Three sticking-point soils (Mark 4)
Hardened path (seed stolen), rocky ground (no root), thorns (worries / wealth / wants). Spader reads the parable as: 75% who begin never reach Chair 3–4 fruitfulness. Ch. 9.
Stringing pearls
A rabbinic method of chaining key verses from across the OT to convey one truth. The Father Himself does it at Jesus's baptism (Matt 3:17), weaving Ps 2:7 (King) + Gen 22:2 (Son) + Isa 42:1 (Servant) into one sentence: identity announced before ministry begins.

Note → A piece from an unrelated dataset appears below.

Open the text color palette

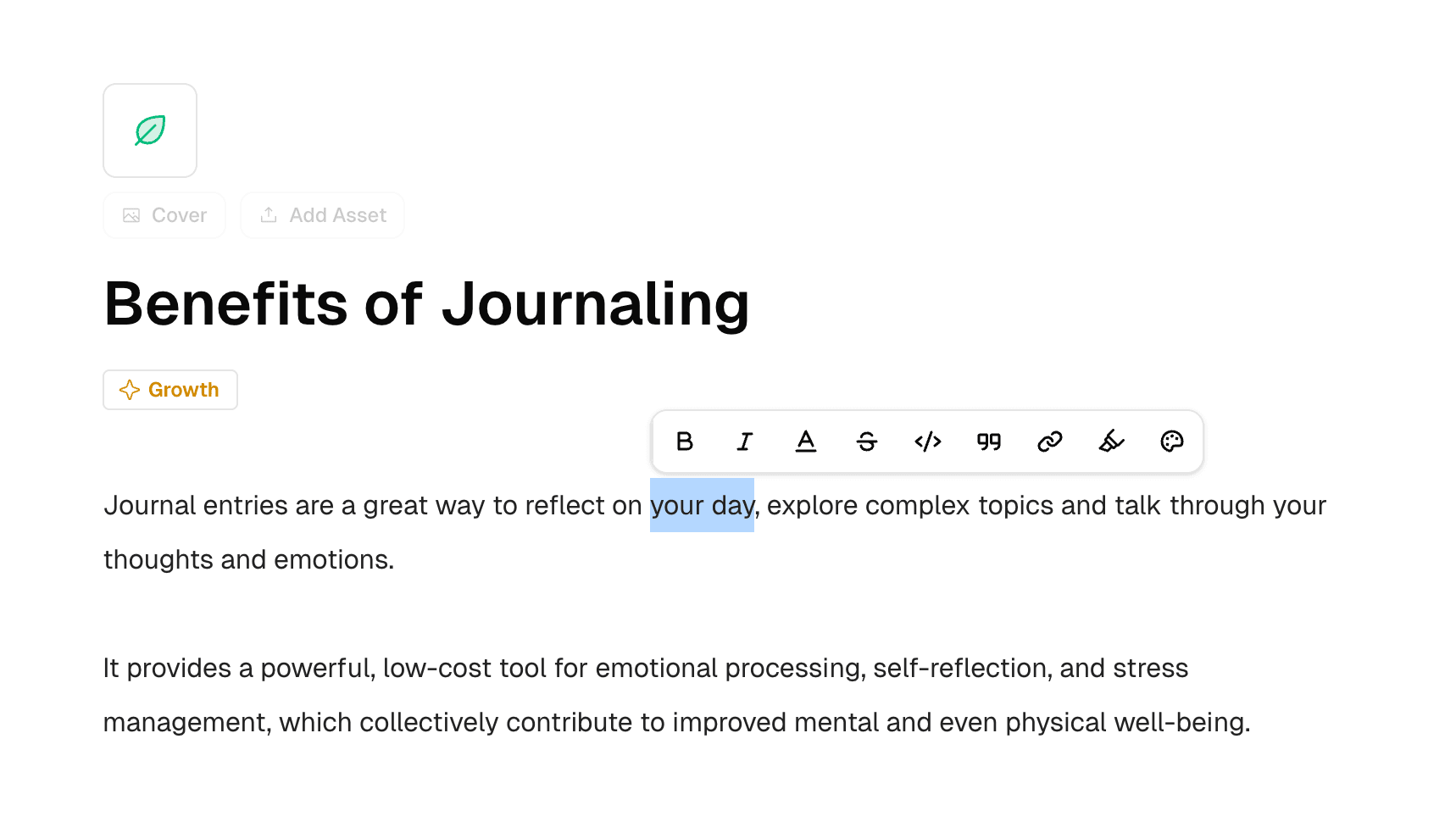tap(1171, 441)
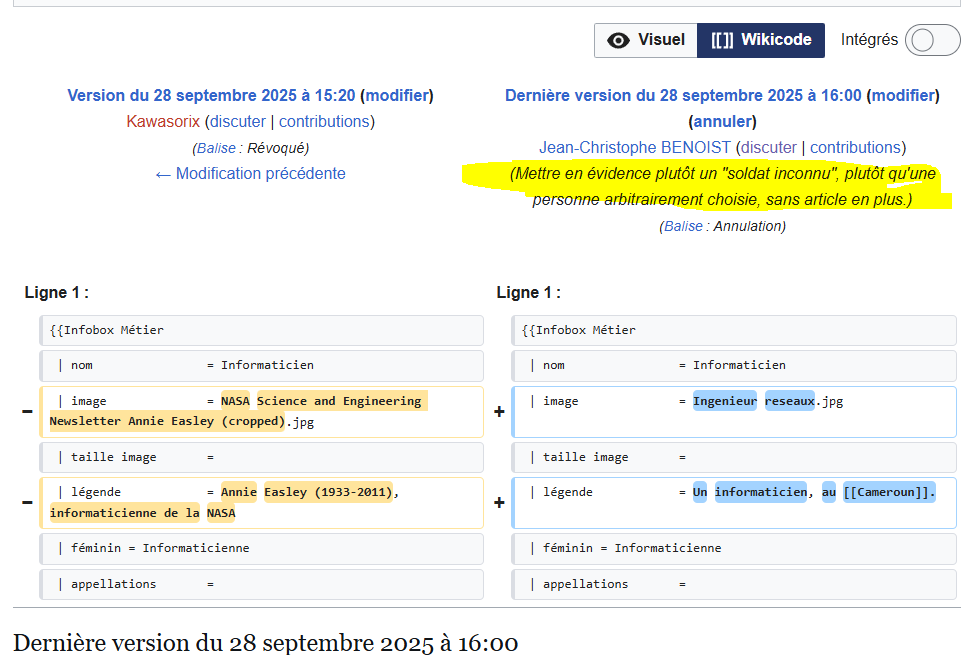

Ch. 6.
Spiritual breathing
The Chair 2 habit of a cleansed life: exhale = confess the known sin; inhale = claim God's forgiveness (1 John 1:9). The "potty-training" step of the five-fold child-development map. Ch. 6.
Pruning
The Father’s act on every fruit-bearing branch to make it more fruitful. What gets pruned is good things, not bad — which is what makes it painful. Bitterness (Heb 12:15) is the #1 destroyer at this stage. Ch. 10.
Multiplication vs. growth
Addition grows a 100-person church to ~1,600 in 30 years; multiplication (each disciple reproducing in ~3 years) grows it past 100,000. Jesus chose multiplication, not crowd-growth. Ch. 8.

People & placenames worth knowing

The “ministry team of five”
James, John, Simon, Andrew, Matthew — the inner investment Jesus made at the Chair 3 challenge, before the Twelve were chosen. Not yet apostles; a faithful few taken deeper. Ch. 7.
Capernaum
The “evangelical triangle” (with Bethsaida & Korazin) on the Via Maris trade route. Jesus relocated His ministry there ~18 months in — a strategic, not remote, base. Ch. 7.